The government has reacted to an issue that affects many Canadians. Quite frankly, the importance of having this informed debate in the House of Commons only leads to a further intelligent discussion on this subject. Unfortunately, like many health issues, we have for far too long ignored this important issue. Families have strived to cope with autism on their own. Priority research was not available. There was no safety net available. They did not have a network of individuals they could turn to and they struggled mightily through the years with this very issue.

We are headed in the right direction. We know there is more that needs to be done. I certainly appreciate the work this government and other governments have done so far, and at the end of the day will lead to working right across the country with autistic members of families, and help them to live more full and fruitful lives.

Madam Speaker, I want to speak very briefly about one of the most terrible conditions that can strike a child and family. I first learned about autism at an intellectual level. From reading about Temple Grandin, who is a professor at a university in Colorado and suffers from mild autism, I learned what it might be like to experience.

She has written a book describing what it is like and how she has conducted her life. She gives a bit of a picture about the kinds of shutters, walls, doors and barriers to communication that the condition of autism places around people. It is a fascinating book. She has gone on to tremendous success and has provided the world with a view of autism that helps to expose a little bit of the mystery of why children who are so bright, lively and intelligent seem to withdraw from the rest of the world, and what it is like being inside that little cell they get trapped in, where they are unable to communicate or express feelings that nevertheless exist.

It is a fascinating way of exploring what the world of autism is like.
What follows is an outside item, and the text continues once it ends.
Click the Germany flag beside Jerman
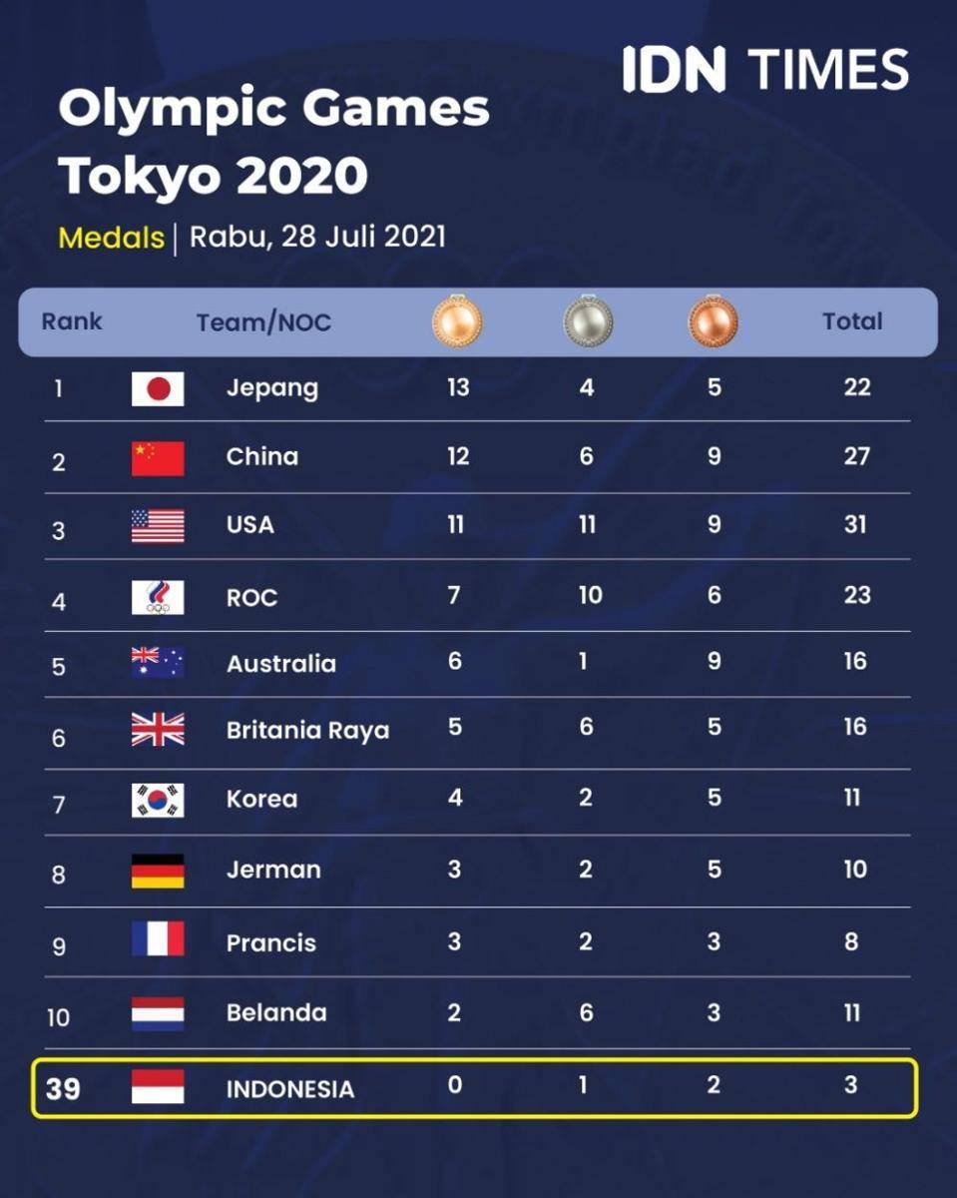Viewport: 957px width, 1198px height. tap(158, 871)
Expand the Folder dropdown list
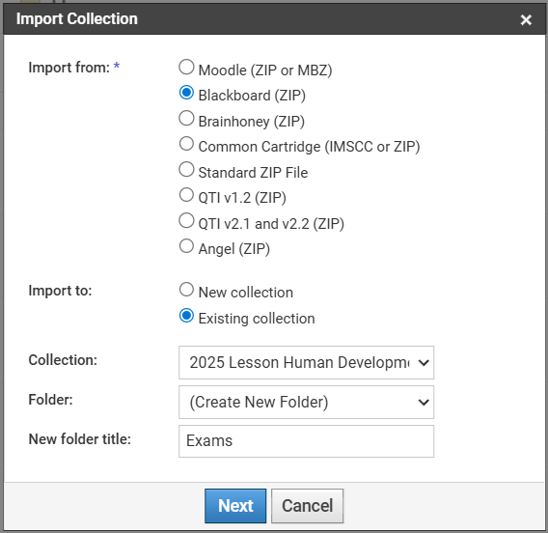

In terms of actually experiencing what it is like for those who are family members, I had that experience working here on Parliament Hill. Leaving the Hill every day a few years ago, I used to notice that there was always a man there at lunch time. He would come up wearing a sandwich board with a motto about the importance of autism.

Those of us who work and spend a lot of time up here sometimes wind up getting to know the protestors who are here frequently. This man was a public servant who, during his lunch hours, would come and protest on Parliament Hill because his son was autistic. The experience of having a son facing autism, and the lack of funding and support for the early onset treatment that he and his wife felt was necessary were destroying them financially.

They recognized that it was destroying others financially. They wanted to draw attention to the plight of parents in their position. I had the chance to chat with this man, whose name was Andrew Kavchak, and learn about some of the terrible emotional and financial costs that can be imposed on a family that has a child suffering from this terrible disease.

I mention both of these examples because they are both examples of individuals trying to draw to our attention the importance of dealing with autism. This is what Bill S-210 attempts to do. It attempts to draw further attention to the condition of autism on the understanding that it is only when we as a society realize how severe and devastating this illness can be that we as a society will be able to focus the attention upon the condition necessary to allow us to overcome it.

We must mitigate the circumstances for those who suffer from autism, those who live in families that have been affected by autism, and those in the future who should have a reasonable expectation that we will find a way of ensuring that other children and families do not fall into the trap of autism.

Madam Speaker, I see that you are indicating to me that my time is up. In conclusion, I do think that this is a worthwhile initiative and I am glad to support it.